▶ **RECORD EXTRACTS**

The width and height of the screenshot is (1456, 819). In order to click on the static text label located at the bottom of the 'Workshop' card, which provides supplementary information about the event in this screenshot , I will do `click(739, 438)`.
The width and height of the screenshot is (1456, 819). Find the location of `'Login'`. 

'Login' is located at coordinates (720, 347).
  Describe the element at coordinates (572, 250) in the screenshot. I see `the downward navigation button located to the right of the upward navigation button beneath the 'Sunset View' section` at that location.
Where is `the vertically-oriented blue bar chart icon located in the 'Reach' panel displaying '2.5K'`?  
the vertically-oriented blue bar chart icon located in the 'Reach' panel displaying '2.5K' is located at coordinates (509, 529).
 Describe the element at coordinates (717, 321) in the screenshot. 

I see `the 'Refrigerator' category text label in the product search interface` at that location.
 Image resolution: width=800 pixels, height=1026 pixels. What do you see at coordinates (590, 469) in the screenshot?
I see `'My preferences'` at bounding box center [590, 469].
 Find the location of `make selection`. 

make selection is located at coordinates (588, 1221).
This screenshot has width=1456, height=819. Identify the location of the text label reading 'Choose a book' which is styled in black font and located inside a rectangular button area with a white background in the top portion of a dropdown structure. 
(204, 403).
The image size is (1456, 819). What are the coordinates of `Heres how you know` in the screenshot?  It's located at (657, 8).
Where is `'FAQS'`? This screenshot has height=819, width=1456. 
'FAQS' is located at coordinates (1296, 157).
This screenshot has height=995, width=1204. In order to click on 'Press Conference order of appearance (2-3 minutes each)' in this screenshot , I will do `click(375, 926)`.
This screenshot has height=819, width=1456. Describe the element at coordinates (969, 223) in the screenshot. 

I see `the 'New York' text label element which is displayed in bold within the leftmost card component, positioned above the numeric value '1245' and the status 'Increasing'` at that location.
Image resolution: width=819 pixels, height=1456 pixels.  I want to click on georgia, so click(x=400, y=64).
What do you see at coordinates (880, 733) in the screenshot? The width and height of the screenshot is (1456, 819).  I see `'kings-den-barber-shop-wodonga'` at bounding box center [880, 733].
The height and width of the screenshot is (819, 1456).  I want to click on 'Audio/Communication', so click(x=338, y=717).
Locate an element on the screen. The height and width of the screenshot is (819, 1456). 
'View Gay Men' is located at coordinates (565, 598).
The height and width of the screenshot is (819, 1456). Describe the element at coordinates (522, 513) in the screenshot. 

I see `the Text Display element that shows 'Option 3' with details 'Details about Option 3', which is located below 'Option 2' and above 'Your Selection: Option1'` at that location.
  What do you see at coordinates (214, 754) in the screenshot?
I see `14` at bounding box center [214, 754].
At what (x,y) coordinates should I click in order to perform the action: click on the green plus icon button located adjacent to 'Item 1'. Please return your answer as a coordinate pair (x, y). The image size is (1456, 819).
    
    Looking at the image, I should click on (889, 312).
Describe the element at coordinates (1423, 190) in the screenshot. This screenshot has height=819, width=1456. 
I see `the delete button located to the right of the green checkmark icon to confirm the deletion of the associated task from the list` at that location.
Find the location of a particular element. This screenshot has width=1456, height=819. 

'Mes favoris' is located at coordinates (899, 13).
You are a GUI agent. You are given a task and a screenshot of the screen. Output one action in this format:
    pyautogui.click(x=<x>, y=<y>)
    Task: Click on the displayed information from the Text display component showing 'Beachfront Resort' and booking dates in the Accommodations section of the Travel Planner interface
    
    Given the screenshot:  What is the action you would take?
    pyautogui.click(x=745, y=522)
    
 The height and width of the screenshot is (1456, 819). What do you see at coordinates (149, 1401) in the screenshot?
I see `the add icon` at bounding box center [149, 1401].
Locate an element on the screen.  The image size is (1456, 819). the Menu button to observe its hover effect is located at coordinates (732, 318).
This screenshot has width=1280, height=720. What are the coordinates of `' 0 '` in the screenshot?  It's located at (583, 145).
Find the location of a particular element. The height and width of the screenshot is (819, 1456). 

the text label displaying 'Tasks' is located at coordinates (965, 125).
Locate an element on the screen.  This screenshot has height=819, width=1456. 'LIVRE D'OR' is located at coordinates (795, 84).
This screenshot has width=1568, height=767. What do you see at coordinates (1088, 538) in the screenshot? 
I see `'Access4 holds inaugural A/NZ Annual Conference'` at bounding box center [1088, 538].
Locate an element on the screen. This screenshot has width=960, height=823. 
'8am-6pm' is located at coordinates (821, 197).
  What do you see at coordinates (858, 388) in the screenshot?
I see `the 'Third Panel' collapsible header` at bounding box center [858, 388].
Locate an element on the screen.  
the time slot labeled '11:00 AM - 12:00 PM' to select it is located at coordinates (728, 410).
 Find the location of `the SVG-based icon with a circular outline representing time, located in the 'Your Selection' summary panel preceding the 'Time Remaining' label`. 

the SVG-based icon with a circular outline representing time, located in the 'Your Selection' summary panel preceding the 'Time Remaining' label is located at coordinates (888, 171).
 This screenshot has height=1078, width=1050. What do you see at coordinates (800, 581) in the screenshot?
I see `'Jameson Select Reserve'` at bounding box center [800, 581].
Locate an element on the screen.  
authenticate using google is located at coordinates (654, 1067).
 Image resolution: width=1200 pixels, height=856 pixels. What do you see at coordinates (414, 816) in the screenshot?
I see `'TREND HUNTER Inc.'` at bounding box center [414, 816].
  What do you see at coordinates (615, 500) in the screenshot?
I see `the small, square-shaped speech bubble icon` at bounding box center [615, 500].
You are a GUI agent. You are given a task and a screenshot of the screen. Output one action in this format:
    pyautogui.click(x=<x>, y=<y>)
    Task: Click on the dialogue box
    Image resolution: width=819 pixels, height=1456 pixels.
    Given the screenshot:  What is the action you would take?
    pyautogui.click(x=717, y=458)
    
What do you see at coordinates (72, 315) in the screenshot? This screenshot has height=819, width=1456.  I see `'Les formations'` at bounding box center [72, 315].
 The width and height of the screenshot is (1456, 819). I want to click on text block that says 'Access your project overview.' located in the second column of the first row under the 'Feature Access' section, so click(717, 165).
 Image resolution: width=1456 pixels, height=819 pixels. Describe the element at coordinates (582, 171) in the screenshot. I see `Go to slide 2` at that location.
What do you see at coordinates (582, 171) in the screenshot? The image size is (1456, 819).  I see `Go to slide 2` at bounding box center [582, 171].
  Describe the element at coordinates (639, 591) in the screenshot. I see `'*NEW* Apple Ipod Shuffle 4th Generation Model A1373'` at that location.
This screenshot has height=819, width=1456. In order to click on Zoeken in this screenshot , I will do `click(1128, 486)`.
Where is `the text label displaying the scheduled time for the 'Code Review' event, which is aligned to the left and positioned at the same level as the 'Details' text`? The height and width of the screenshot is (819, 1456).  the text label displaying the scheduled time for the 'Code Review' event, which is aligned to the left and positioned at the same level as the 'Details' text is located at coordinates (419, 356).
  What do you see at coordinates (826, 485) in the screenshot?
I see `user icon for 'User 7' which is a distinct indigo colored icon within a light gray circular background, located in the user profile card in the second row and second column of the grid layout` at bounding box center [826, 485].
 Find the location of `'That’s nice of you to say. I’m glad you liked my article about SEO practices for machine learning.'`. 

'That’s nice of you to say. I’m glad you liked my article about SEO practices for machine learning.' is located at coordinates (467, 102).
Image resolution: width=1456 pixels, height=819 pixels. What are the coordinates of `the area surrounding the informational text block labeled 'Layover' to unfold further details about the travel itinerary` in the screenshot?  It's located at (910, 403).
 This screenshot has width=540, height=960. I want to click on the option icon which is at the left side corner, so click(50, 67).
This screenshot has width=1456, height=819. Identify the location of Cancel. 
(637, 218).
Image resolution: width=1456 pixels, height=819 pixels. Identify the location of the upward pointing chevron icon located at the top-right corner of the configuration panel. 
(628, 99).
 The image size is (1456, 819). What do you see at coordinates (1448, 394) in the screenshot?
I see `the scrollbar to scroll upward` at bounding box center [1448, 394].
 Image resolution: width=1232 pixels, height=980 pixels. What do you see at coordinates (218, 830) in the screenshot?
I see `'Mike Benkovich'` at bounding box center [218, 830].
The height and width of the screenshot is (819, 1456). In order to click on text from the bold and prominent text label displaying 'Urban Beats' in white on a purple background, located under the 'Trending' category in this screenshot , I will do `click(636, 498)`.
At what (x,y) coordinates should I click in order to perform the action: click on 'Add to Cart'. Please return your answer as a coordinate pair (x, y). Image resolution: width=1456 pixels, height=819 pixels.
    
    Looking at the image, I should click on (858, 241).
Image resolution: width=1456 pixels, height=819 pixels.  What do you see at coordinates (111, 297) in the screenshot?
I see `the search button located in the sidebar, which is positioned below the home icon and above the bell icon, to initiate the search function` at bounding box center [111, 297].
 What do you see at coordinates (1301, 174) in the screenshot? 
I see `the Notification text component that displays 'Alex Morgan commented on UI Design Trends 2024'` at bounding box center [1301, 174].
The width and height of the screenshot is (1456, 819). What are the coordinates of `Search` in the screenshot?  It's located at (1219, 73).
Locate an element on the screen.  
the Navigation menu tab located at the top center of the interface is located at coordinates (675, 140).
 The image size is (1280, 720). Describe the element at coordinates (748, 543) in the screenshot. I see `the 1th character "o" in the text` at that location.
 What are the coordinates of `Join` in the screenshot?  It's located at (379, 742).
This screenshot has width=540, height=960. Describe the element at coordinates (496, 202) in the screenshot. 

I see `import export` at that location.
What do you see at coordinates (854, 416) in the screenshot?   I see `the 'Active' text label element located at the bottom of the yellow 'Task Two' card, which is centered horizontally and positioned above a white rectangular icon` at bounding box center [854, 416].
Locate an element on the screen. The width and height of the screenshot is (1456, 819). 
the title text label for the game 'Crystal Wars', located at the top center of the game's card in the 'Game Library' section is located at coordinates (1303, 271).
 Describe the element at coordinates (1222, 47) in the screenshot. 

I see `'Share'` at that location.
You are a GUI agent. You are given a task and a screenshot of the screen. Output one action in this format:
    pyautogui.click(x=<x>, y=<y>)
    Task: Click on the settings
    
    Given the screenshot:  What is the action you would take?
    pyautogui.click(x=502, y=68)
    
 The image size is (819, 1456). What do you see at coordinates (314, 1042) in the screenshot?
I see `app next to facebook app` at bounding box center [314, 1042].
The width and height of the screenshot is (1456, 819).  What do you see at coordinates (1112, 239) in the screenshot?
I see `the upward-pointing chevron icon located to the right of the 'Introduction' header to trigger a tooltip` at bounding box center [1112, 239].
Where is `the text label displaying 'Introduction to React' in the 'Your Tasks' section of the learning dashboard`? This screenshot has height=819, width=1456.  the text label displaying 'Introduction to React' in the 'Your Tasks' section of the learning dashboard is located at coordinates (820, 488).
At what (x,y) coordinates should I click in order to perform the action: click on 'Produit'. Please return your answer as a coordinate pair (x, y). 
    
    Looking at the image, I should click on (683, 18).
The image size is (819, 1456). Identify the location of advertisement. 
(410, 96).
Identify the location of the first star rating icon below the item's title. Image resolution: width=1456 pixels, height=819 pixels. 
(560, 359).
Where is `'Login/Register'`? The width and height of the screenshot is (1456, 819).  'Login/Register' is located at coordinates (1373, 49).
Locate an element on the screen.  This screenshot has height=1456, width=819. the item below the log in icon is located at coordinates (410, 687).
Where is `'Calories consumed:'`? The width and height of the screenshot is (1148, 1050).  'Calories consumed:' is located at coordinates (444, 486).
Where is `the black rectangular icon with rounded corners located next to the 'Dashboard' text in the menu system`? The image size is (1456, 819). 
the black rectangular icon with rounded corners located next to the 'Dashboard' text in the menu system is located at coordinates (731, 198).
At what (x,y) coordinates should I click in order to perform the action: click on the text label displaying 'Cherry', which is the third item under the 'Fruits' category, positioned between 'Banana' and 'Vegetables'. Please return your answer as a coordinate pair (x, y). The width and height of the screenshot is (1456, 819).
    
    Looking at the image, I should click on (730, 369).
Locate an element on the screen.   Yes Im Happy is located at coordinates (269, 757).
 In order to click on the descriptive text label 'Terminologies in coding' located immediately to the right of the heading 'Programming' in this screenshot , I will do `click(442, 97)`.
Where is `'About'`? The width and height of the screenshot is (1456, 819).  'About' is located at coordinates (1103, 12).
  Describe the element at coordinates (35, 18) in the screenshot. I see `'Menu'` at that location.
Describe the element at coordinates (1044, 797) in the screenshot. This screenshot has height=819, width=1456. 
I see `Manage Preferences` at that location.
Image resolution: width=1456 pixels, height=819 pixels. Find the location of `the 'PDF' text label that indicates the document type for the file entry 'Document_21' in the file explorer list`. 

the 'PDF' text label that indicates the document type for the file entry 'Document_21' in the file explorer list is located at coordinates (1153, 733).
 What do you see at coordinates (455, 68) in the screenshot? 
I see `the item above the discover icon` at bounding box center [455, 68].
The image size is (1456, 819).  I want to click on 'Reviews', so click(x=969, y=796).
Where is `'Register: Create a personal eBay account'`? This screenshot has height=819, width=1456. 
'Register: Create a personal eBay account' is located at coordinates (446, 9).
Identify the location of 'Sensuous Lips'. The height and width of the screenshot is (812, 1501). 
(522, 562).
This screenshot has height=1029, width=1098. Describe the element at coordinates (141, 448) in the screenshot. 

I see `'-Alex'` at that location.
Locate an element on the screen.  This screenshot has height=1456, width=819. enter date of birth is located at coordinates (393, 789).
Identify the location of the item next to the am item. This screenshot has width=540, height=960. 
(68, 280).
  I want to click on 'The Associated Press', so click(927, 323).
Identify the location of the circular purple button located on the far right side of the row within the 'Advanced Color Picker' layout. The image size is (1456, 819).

▶ **TASK**
Can you quote, word for word, the lines of the entries that start with the line containing "Describe the element at coordinates (717, 321)" and go on through the line containing "so click(x=400, y=64)."?

▶ **FULL RESPONSE**
 Describe the element at coordinates (717, 321) in the screenshot. 

I see `the 'Refrigerator' category text label in the product search interface` at that location.
 Image resolution: width=800 pixels, height=1026 pixels. What do you see at coordinates (590, 469) in the screenshot?
I see `'My preferences'` at bounding box center [590, 469].
 Find the location of `make selection`. 

make selection is located at coordinates (588, 1221).
This screenshot has width=1456, height=819. Identify the location of the text label reading 'Choose a book' which is styled in black font and located inside a rectangular button area with a white background in the top portion of a dropdown structure. 
(204, 403).
The image size is (1456, 819). What are the coordinates of `Heres how you know` in the screenshot?  It's located at (657, 8).
Where is `'FAQS'`? This screenshot has height=819, width=1456. 
'FAQS' is located at coordinates (1296, 157).
This screenshot has height=995, width=1204. In order to click on 'Press Conference order of appearance (2-3 minutes each)' in this screenshot , I will do `click(375, 926)`.
This screenshot has height=819, width=1456. Describe the element at coordinates (969, 223) in the screenshot. 

I see `the 'New York' text label element which is displayed in bold within the leftmost card component, positioned above the numeric value '1245' and the status 'Increasing'` at that location.
Image resolution: width=819 pixels, height=1456 pixels.  I want to click on georgia, so click(x=400, y=64).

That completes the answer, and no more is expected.